Work instruction:
For each line of the data below, copy it if it holds the word "beside".

══ Exercise data ══

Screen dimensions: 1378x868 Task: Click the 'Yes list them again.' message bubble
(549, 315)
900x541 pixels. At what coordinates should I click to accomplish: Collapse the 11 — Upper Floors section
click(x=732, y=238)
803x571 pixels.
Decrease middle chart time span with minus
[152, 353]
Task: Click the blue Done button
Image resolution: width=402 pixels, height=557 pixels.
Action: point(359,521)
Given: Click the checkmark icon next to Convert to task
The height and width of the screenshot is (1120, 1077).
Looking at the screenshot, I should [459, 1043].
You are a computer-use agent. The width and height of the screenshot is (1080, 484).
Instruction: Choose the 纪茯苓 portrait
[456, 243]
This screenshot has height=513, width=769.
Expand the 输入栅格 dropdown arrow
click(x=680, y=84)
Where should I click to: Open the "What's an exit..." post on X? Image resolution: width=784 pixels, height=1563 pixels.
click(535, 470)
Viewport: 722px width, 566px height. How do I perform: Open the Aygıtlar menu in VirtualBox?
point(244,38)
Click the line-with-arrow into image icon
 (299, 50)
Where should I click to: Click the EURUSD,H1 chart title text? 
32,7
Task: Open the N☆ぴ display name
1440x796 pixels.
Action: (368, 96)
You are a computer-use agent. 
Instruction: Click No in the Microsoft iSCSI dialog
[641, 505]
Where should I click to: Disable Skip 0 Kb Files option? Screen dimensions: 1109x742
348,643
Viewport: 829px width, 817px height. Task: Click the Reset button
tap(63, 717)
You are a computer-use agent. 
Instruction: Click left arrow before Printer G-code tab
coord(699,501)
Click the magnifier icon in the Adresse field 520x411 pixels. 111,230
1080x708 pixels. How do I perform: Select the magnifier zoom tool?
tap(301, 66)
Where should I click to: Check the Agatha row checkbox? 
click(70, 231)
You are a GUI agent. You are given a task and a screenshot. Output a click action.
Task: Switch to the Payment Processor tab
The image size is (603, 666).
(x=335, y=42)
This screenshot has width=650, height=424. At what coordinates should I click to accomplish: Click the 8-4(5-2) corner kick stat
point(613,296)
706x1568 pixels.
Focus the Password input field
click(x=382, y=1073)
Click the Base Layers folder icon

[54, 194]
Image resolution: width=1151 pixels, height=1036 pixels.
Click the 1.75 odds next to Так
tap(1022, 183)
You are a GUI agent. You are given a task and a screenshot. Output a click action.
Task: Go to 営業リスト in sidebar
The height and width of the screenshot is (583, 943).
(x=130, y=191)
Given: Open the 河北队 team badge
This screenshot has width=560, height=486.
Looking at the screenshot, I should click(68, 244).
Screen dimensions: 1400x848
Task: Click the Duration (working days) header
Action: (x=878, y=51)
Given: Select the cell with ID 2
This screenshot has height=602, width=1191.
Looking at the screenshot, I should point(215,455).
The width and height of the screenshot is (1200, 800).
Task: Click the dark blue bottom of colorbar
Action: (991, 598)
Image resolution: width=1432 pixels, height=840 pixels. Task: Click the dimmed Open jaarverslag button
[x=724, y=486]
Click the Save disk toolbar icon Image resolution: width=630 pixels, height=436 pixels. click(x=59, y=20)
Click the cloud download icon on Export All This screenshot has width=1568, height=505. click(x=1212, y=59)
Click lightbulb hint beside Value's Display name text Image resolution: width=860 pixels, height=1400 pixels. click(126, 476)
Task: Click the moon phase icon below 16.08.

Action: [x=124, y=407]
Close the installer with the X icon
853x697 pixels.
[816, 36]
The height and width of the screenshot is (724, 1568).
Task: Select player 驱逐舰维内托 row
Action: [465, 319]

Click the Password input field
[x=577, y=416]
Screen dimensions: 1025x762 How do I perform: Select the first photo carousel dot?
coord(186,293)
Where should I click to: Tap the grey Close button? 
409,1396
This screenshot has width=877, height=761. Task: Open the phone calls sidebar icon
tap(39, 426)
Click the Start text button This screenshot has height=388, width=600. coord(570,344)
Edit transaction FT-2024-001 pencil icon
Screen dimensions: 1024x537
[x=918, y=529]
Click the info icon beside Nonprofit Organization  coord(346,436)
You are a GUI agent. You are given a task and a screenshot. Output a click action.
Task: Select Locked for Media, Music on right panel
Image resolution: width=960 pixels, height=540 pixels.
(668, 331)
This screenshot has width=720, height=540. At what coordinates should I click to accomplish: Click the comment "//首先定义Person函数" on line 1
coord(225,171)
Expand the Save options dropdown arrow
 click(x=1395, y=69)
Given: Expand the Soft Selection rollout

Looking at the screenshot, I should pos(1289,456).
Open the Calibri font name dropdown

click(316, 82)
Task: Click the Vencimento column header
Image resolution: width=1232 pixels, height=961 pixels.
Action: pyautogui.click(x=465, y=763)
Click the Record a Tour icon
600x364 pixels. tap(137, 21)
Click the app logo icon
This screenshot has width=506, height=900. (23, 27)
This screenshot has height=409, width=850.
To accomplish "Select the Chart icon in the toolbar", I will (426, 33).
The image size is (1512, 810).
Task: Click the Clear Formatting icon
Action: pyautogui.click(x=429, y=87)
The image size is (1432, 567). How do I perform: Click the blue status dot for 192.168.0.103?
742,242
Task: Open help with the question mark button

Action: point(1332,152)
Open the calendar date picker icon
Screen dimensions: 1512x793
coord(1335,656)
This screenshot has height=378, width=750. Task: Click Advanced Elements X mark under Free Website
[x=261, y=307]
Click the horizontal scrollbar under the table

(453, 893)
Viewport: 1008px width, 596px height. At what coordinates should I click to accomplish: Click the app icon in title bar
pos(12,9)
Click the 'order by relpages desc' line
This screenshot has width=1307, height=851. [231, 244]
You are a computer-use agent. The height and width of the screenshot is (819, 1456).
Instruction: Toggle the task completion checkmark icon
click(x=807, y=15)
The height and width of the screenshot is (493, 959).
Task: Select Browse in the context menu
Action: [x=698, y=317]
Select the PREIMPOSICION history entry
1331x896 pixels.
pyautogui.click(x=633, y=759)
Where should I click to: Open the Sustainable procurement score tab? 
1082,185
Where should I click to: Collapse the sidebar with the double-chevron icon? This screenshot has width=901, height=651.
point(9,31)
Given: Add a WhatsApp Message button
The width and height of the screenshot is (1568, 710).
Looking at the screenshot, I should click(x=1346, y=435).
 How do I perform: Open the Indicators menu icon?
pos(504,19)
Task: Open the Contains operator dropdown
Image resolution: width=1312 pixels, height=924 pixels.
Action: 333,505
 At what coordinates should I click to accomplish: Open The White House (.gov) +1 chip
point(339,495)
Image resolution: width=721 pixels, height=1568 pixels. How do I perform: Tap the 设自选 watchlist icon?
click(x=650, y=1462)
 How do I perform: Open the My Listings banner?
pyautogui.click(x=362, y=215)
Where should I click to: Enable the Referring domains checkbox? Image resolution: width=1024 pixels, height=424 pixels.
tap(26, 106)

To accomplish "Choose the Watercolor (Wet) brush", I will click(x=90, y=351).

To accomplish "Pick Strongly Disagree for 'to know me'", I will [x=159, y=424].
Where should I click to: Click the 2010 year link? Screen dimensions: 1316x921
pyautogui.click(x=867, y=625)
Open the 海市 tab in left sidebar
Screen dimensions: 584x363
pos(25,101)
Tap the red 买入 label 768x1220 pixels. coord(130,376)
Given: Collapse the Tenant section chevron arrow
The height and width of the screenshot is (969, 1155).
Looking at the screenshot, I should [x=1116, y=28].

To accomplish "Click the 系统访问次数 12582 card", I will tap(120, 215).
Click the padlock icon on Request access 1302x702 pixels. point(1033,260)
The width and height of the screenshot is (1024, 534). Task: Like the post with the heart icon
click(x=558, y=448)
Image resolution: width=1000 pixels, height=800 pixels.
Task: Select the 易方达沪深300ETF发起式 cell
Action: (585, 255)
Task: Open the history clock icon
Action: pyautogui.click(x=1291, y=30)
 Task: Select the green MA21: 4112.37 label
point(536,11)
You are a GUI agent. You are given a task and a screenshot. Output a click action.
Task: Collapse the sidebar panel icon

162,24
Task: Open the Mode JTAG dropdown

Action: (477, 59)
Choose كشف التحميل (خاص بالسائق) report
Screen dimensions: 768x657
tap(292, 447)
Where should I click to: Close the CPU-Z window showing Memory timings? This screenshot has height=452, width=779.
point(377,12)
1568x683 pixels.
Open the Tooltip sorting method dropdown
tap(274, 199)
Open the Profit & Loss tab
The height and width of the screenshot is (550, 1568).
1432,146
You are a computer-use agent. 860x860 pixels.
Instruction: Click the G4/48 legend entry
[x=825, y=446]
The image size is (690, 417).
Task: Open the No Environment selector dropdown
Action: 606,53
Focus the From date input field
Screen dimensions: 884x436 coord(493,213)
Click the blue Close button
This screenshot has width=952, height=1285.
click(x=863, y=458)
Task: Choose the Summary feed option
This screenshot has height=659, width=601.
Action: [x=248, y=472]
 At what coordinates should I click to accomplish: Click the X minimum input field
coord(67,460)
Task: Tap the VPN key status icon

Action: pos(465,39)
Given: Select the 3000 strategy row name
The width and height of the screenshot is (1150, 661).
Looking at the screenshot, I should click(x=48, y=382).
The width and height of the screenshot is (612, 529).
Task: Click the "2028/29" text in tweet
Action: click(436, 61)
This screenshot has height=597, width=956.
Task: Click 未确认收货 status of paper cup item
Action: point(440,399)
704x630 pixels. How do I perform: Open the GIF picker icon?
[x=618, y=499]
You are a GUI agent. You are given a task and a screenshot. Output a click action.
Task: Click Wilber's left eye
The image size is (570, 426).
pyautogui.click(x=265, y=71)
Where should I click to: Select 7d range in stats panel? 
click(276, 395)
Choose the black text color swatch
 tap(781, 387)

═══

Written solution:
Click lightbulb hint beside Value's Display name text Image resolution: width=860 pixels, height=1400 pixels. click(126, 476)
Click the info icon beside Nonprofit Organization  coord(346,436)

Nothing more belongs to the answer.